So, my conversation with the roommate about fairies was pretty funny. I started talking about changeling stories and all the horrible things that people are supposed to do to a changeling child in order to get their own child back from the fairies: beating, exposure, burning, etc. My roommate commented how gruesome that was.

“I thought fairies were supposed to be nice,” he said. I talked about some choice bits from changeling tales, like how you’re supposed to stick hot pokers down a child’s throat if you suspect them to be a changeling, or else you can hang a pair of open iron scissors above their bed.

“I thought you were just supposed to clap,” he said. “I mean, Peter Pan’s nice, right?”

 ”Peter Pan is the spirit of an unbaptized crib death. That’s what all the Lost Boys really are. Ghosts of dead children.”

Okay, I’ll admit it. I’m a little disillusioned about fairies. I was that kid that loved the Flower Fairy books and had a big crush on Legolas–from the book, I’ll have you know, even before Orlando Bloom. Then I started reading lots of actual fairy tales, plus a little Bruno Bettleheim, Neil Gaiman, and Terry Pratchett. I think my current thoughts on fairies can be well summed-up by a passage from Terry Pratchett’s Lords and Ladies:

“Elves are wonderful. They provoke wonder.
Elves are marvellous. They cause marvels.
Elves are fantastic. They create fantasies.
Elves are glamorous. They project glamour.
Elves are enchanting. They weave enchantment.

Collected data
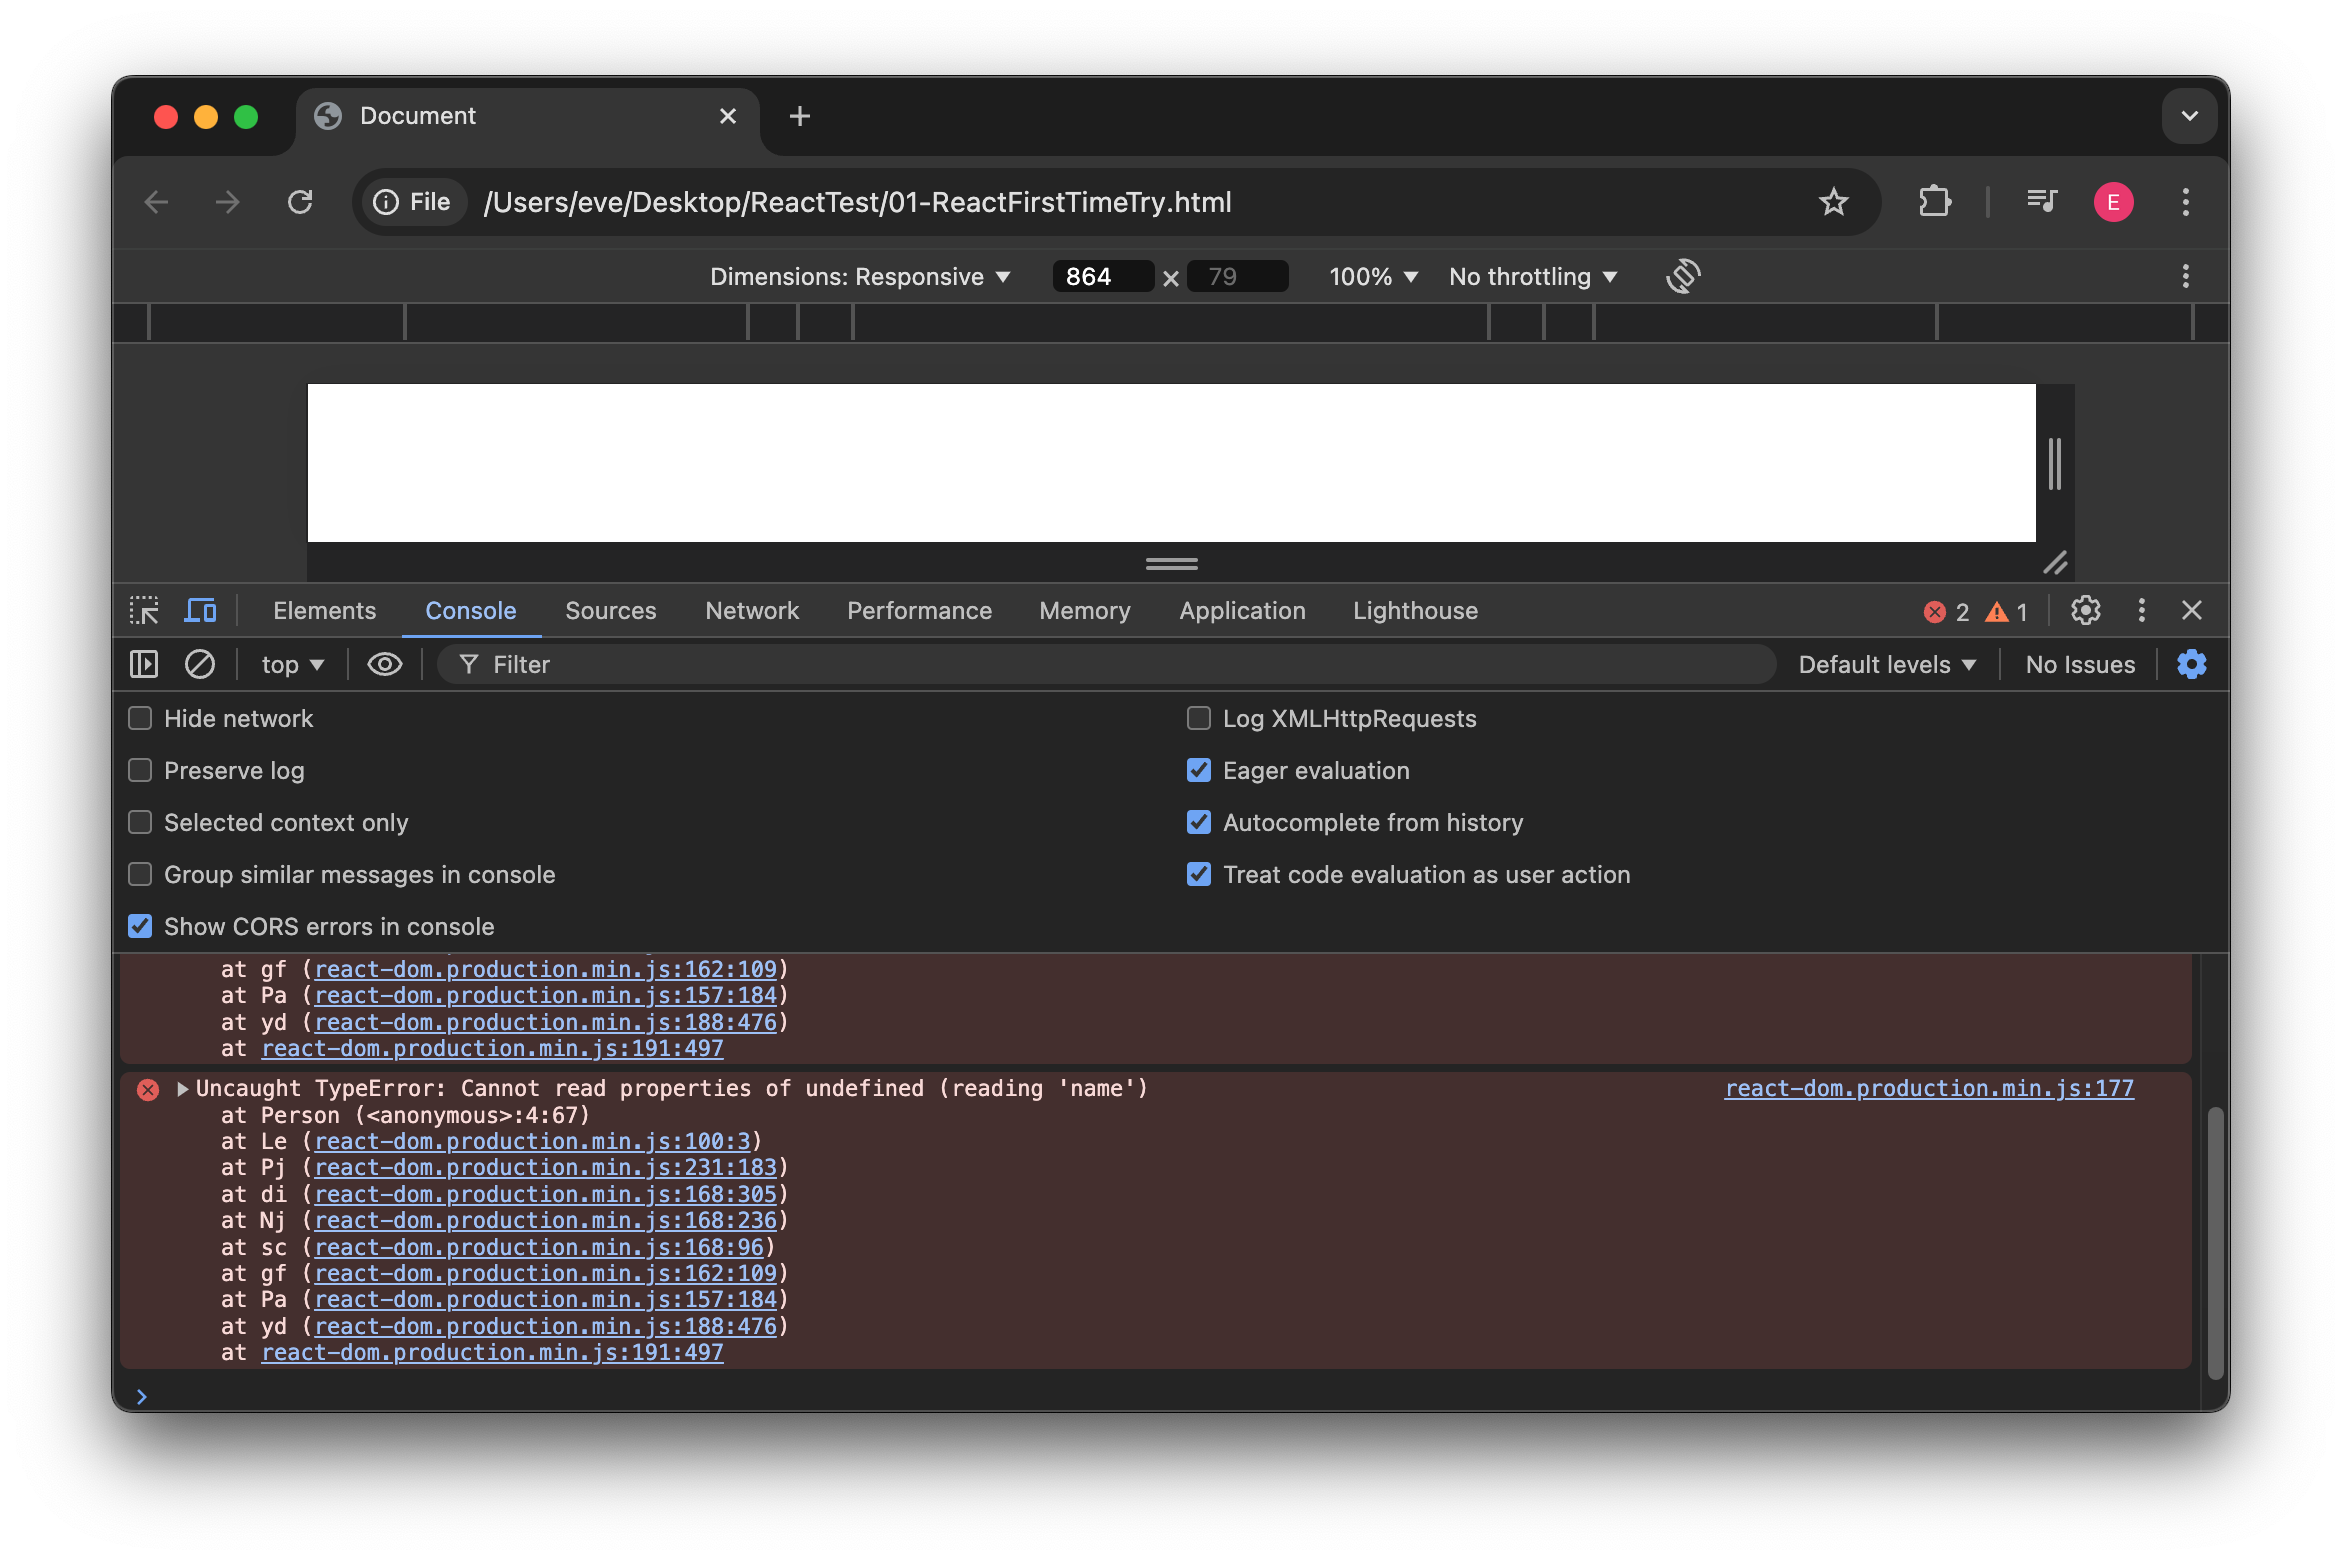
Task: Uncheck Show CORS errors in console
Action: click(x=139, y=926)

Goals
1. Answer these questions from the text about fairies, each on its own line:
(a) What can be hung above a suspected changeling's bed?
(b) According to the writer, what are the Lost Boys really?
(c) Which Terry Pratchett book is the quoted passage taken from?
2. Write the next few lines of the text about fairies, starting right after its final line.

Answers by task
1.
(a) A pair of open iron scissors.
(b) Ghosts of dead children.
(c) Lords and Ladies.

2.
Elves are terrific. They beget terror.
The thing about words is that meanings can twist just like a snake, and if you want to find snakes look for them behind words that have changed their meaning.
No one ever said elves are nice.
Elves are bad.”

Here’s to writing more bad romance with fairies! Huzzah!

Plugged away and wrote 1,000ish words, now I’m going to bed.

Horrible prose sins I have comitted:
*unnecesary said tags
*locomotion writing
*ill-placed lengthy flashbacks which interrupt the flow of narrative.

BUT! I am aware that I am committing these sins, which is important. Plus, you can get a NaNoWriMo merit badge for padding your word count, so that’s something.

There once was a girl from Seattle
Who refused to give in to death’s rattle
When it came to her prose,
So she said, “I suppose
that I’ll write a lot of really craptactular scenes using just the sort of terrible clunky prose that I’m carefully editing away from in November Girls, but it’s all okay because I’m up to par on word count.

Five hundred-ish words.
A day filled with homework, but
no class tomorrow.

Wrote over my lunch hour*. Stayed up inadvisably late to finish my word count. Today was a class day, so that made it harder.

Total word count: 1,670. I am right on par.

*”You writing a paper?”
“Novel.”
“What, in here?” (vague expression of panic, as if novel-writing were a sacred activity to be carried out in monasteries or on giant oak desks, and having it in the staff lounge is blasphemy.)
“When the hell else do I have time?”
“You can focus?”
“…sorta.”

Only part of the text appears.